In the open-label REDUCE trial, randomizing 664 patients 2:1 to PFO closure with the Helex Septal Occluder or Cardioform Septal Occluder plus antiplatelet therapy versus antiplatelet therapy alone, the device intervention reduced recurrent clinically-apparent stroke (HR 0.23, 95% CI 0.09-0.62, P=0.001) and new brain infarction on MRI (RR 0.51, 95% CI 0.29-0.91, P=0.024).
Both trials showed an increase in largely periprocedural atrial fibrillation, as in prior trials.
"These data will change clinical practice in patients with cryptogenic stroke with atrial septal aneurysm or a large shunt," Jean-Louis Mas, MD, PhD, of Hôpital Sainte-Anne in Paris, said in a release from ESOC. "I also believe the question of whether or not to close a PFO in this subset of patients has been answered by these data – the answer is yes."
Heinrich Mattle, MD, of Bern University Hospital in Switzerland, agreed, saying "this will change secondary prevention in cryptogenic stroke," in his interview with Mas released by the conference organizers.
The REDUCE trial "looks impressive on the surface," commented Sanjay Kaul, MD, MPH, of Cedars-Sinai Medical Center in Los Angeles. The "5.6% absolute difference in silent brain infarct is pretty good; 76% relative difference in recurrent stroke also looks good, the latter has a more robust P value!"
"To what extent is the large treatment effect driven by the choice of the control (antiplatelet therapy) remains an open question. The 2016 AAN practice advisory leaned towards favoring antiplatelet over anticoagulant therapy for this scenario (level C recommendation). There is no randomized, controlled trial evidence conclusively supporting anticoagulant over antiplatelet therapy. So, if the data pass muster, they could be potentially practice changing!" Kaul said.

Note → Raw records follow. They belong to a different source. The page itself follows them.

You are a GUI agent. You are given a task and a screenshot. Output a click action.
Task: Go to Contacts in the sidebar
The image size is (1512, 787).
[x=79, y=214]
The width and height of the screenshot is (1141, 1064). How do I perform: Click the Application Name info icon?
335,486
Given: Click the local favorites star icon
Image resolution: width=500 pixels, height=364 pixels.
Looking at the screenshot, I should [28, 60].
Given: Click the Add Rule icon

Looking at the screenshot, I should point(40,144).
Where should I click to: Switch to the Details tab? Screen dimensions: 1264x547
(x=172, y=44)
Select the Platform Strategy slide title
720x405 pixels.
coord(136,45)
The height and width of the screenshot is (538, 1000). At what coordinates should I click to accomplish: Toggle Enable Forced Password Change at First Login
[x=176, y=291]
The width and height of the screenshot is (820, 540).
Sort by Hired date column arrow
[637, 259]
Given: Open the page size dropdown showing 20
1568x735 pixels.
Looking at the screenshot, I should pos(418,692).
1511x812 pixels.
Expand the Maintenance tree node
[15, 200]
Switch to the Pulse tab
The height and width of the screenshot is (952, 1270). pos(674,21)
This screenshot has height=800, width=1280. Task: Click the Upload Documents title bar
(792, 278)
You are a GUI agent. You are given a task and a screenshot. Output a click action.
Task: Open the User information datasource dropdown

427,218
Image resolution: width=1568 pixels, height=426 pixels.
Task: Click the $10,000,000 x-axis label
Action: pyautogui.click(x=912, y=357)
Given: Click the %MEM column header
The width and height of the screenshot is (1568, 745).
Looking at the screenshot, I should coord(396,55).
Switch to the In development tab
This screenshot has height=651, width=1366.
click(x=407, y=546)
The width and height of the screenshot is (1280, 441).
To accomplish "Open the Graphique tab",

An effect that large is unlikely to be by chance, he suggested, but why these new trial results differ from RESPECT's wasn't clear given broadly similar inclusion criteria.
RESPECT included patients ages 18 to 60 who had a cryptogenic stroke but also had a PFO that could have been responsible for their index stroke.
CLOSE included patients ages 16 to 60 with cryptogenic stroke and PFO with atrial septal aneurysm or PFO with large shunt.
REDUCE included "highly selected" patients ages 18 to 60 with cryptogenic ischemic stroke or transient ischemic attack of presumed embolic infarction verified by a neurologist and PFO seen on positive bubble study with transesophageal echocardiography. No difference appeared in effect between patients with small versus large shunts.
While the prior trials were negative for overall stroke reduction "there were clues" in two of them -- trends that "just missed statistical significance," Mas noted in the ESOC interview.
Gore announced that it plans to submit the REDUCE data to the FDA later this year to seek a PFO indication for its Cardioform Septal Occluder.